Source
- Title: What I learned this week - Pretraining parallelisms, Can distillation be stopped, Mythos and the cybersecurity equilibrium, Pipeline RL, On why pretraining runs fails
- Author: Dwarkesh Patel
- Site: Dwarkesh Podcast / Substack
- URL: https://www.dwarkesh.com/p/what-i-learned-april-15
- Published: 2026-04-15
- Saved: 2026-04-17
Summary
A rough notebook-style post collecting short takes on frontier-model distillation, why pretraining runs fail, pretraining parallelism design tradeoffs, AI-enabled cyber offense/defense dynamics, and pipeline RL. For this wiki’s current focus, the most reusable idea is the claim that coding products can distill frontier models from users’ accepted end states (“gold diffs”) and from visible local tool-use traces.
Key takeaways
- Hiding chain of thought may not be enough to block distillation if behavior can still be reconstructed from outputs, RL targets, or tool-use traces.
- Local agentic coding workflows are strategically hard for model providers to hide because file edits, bash commands, and accepted patches happen on the user’s machine.
- Coding products built on frontier APIs may be able to train stronger in-house models by rewarding outputs that converge toward user-accepted final diffs instead of intermediate rejected attempts.
- Pretraining failures often come from subtle causality violations, token dropping, numerical bias, and other scale-sensitive systems bugs.
- Horace He framing: start with FSDP as the default, then add pipeline parallelism only when communication/computation crossover forces it.
- Pipeline RL tries to reduce rollout straggler waste by swapping in newer weights during long in-flight trajectories.
Relevant sections
Distillation and coding products
The article argues that the real value of agentic coding models may live not only in their text outputs but also in their visible tool use.
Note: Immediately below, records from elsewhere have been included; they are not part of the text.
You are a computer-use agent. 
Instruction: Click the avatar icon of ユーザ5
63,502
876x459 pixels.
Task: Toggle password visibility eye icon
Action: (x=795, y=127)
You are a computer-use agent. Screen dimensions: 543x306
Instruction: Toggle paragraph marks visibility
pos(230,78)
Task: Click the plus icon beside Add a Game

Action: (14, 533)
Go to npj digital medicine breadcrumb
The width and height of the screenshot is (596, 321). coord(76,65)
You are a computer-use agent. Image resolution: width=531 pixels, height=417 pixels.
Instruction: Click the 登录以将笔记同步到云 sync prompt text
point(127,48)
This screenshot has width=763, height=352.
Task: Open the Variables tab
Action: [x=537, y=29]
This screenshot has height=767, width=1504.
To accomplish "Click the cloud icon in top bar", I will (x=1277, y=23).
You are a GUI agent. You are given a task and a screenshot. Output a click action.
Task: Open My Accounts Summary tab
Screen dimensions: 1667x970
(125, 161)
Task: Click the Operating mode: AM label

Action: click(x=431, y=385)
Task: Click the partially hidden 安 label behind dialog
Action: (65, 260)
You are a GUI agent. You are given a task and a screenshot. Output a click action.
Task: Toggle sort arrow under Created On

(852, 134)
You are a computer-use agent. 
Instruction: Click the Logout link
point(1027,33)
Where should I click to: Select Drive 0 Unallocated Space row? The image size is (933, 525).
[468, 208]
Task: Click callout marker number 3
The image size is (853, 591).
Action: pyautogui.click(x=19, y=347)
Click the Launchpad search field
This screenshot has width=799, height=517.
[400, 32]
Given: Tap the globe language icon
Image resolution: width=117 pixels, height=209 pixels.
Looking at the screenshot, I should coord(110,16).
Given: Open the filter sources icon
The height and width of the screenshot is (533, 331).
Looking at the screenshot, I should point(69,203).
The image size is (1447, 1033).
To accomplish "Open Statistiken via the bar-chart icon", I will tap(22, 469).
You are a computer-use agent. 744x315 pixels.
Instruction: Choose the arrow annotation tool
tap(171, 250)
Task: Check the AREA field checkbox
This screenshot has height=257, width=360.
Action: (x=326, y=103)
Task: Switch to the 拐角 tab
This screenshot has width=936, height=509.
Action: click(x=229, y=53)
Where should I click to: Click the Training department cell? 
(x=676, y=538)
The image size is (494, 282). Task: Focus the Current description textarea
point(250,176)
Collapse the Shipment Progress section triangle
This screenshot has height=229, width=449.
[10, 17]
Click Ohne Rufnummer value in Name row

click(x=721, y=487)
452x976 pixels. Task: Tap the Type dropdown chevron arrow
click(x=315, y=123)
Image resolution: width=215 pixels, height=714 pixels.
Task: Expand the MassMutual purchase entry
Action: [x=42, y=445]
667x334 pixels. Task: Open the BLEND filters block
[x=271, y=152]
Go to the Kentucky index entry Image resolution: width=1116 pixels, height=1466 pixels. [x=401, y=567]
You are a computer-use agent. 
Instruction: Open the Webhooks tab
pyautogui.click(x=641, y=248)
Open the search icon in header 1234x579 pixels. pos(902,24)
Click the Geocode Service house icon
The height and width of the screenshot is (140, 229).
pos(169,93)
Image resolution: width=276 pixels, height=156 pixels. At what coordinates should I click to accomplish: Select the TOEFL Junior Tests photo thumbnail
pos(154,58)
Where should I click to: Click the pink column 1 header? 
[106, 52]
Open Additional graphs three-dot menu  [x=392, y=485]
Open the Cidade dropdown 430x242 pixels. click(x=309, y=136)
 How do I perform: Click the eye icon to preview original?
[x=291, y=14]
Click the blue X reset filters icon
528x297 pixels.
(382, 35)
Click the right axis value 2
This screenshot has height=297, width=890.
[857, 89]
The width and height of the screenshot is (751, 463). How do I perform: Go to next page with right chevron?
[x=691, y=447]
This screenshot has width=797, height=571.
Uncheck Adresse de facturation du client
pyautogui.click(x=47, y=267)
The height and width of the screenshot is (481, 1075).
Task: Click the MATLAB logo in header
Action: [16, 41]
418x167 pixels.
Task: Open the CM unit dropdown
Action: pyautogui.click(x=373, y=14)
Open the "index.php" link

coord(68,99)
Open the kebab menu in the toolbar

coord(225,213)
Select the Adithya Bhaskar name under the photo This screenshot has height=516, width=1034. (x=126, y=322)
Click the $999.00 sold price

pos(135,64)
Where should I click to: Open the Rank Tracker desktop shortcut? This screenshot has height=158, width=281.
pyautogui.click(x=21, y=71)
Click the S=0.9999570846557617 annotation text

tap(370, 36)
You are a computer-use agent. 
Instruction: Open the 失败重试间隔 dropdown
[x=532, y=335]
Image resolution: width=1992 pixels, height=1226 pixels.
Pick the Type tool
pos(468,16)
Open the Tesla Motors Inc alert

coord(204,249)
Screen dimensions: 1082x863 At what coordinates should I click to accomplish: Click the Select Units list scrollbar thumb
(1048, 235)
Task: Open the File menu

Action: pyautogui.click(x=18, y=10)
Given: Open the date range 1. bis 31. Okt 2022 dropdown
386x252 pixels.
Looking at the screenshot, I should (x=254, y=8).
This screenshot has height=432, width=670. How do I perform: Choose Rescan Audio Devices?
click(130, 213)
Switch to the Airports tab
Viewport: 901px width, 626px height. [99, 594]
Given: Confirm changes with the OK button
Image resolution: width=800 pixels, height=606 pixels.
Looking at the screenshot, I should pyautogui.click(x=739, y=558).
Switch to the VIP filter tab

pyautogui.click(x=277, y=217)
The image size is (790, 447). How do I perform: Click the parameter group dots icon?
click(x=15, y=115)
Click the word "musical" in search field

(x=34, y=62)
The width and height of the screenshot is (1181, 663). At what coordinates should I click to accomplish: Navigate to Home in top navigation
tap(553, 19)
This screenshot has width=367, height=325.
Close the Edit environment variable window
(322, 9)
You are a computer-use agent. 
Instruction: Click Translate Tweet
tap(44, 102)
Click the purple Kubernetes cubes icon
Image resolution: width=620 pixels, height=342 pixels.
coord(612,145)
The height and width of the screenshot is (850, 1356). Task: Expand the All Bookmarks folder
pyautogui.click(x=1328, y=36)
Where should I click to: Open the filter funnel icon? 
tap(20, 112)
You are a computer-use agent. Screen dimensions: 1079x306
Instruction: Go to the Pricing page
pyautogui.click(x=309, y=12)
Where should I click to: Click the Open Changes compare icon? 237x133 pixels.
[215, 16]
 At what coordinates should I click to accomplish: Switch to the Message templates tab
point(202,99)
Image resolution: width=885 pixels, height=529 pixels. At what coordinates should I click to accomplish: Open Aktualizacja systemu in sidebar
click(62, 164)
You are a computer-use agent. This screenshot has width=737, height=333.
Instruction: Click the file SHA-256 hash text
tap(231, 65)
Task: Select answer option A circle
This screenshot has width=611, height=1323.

If coding happens locally, model providers cannot easily hide the traces. Product companies may then use the user-accepted final patch as a supervised or RL target, effectively distilling the frontier model through interaction logs and outcome selection.
Pretraining reliability
The post highlights several ways scaling runs can fail: expert-choice routing that breaks causality, token dropping, FP16 collective precision issues, and inference/training drift in RL settings.
Parallelism notes
The post presents FSDP as the preferred default until communication overhead and batch-size floors force pipeline parallelism or other forms of model parallelism.
Cybersecurity and pipeline RL
The cybersecurity section suggests agentic gains may mostly come from combining multiple vulnerabilities into full exploit chains. The pipeline RL section focuses on improving utilization when rollout lengths become highly variable.